I think that the preservation of affordable housing and the fact that this administration has really focused on getting guidance out to our stakeholders, and keeping housing affordable for the folks that need it. I would also say that we’ve made tremendous strides at streamlining our production processes. I’ve been in this business a long time, and FHA has not always been the easiest capital source to deal with, but I’m very proud of the strides that have been made here. And the time frames on our loans have been significantly reduced while at the same time managing the staffing levels that we have to deal with.
We also have done a tremendous job of managing the risk because of the change in profile of our business. We’re now much broader in the market-rate arena than we were before. So managing some of the challenges there, with getting up to speed on that portfolio, moving from a more assisted portfolio to a market-rate portfolio.
Can you provide an update on the Tax Credit Pilot Program?
We rolled out the Tax Credit Pilot Program earlier this year.
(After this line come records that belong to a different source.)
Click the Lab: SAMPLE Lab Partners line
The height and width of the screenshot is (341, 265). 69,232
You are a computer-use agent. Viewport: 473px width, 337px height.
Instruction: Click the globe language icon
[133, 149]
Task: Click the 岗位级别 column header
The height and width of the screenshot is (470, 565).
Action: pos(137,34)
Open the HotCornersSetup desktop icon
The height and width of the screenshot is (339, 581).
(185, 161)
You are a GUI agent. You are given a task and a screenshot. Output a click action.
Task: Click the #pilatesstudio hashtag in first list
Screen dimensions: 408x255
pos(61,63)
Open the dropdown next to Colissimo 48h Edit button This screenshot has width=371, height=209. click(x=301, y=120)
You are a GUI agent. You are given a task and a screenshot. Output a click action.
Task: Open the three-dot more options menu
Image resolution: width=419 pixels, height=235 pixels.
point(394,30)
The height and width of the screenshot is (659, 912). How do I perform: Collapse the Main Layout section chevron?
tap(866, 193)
In May, we had an industry meeting where we brought in both our industry partners on the Tax Credit Pilot Program—the lenders that we approved—and we brought in our field staff that were responsible for this, so that we could train them together and make sure everyone is on the same page. We are working on some of our first loans in the program for the streamlined process. And when I say we are working on them, we’ve heard about these transactions that are about to be submitted to us for underwriting imminently. We are now at a point where we are looking at expanding the program to additional lenders and additional field office hubs. And we’ve also put some things in place where we can manage this project and track the number of loans we are doing and manage our resources effectively to make sure that it’s a success.
You mentioned staffing levels earlier. To what degree have staffing shortfalls slowed down the FHA’s processing of applications?
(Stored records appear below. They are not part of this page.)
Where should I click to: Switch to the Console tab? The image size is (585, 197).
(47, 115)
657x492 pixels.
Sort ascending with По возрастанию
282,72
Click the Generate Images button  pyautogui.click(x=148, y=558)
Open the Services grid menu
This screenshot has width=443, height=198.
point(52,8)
I don’t think the staffing shortfalls are what slowed down the process. I think the fact that we were in the market in a much broader sense than we had ever been in our history—on the marketrate side—was probably the biggest reason for the shortfall. Clearly the staff stepped up to the plate. While the time frames did not always meet expected time frames, we’ve now put some additional streamlined initiatives in place that are helping us deliver. In fact, on the last count, our processing time frames have been decreased by about 75 percent, and the loans in our pipeline are now ... you know, there are a few stragglers, but most of them are less than 90 days old. So that’s a huge accomplishment for us.
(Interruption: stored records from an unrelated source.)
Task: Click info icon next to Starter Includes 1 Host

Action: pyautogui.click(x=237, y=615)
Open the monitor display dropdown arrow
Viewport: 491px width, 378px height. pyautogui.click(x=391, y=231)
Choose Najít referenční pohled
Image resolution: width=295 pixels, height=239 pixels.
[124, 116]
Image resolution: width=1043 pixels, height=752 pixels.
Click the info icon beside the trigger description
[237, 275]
What sort of overall multifamily volume do you expect to get done this year compared with the number from last year?
Right now, we are tracking to meet the same volume that we did last year. A lot of that is due to the fact that some of the loans left over from last year are getting through the process now. So I think we are going to be on track to do the same amount of business we did last year.
What are you expecting in terms of the tax credit business? Are you expecting more than last year?
Yes. In fact, we have seen some increases in our volume in the tax credit program, which is another very good reason for the Tax Credit Pilot Program. But from 2011 compared with 2009, we saw a 149 percent increase in the number of firm commitments that were issued, both for new construction, for purchases, and rehabilitation of some older tax credit properties.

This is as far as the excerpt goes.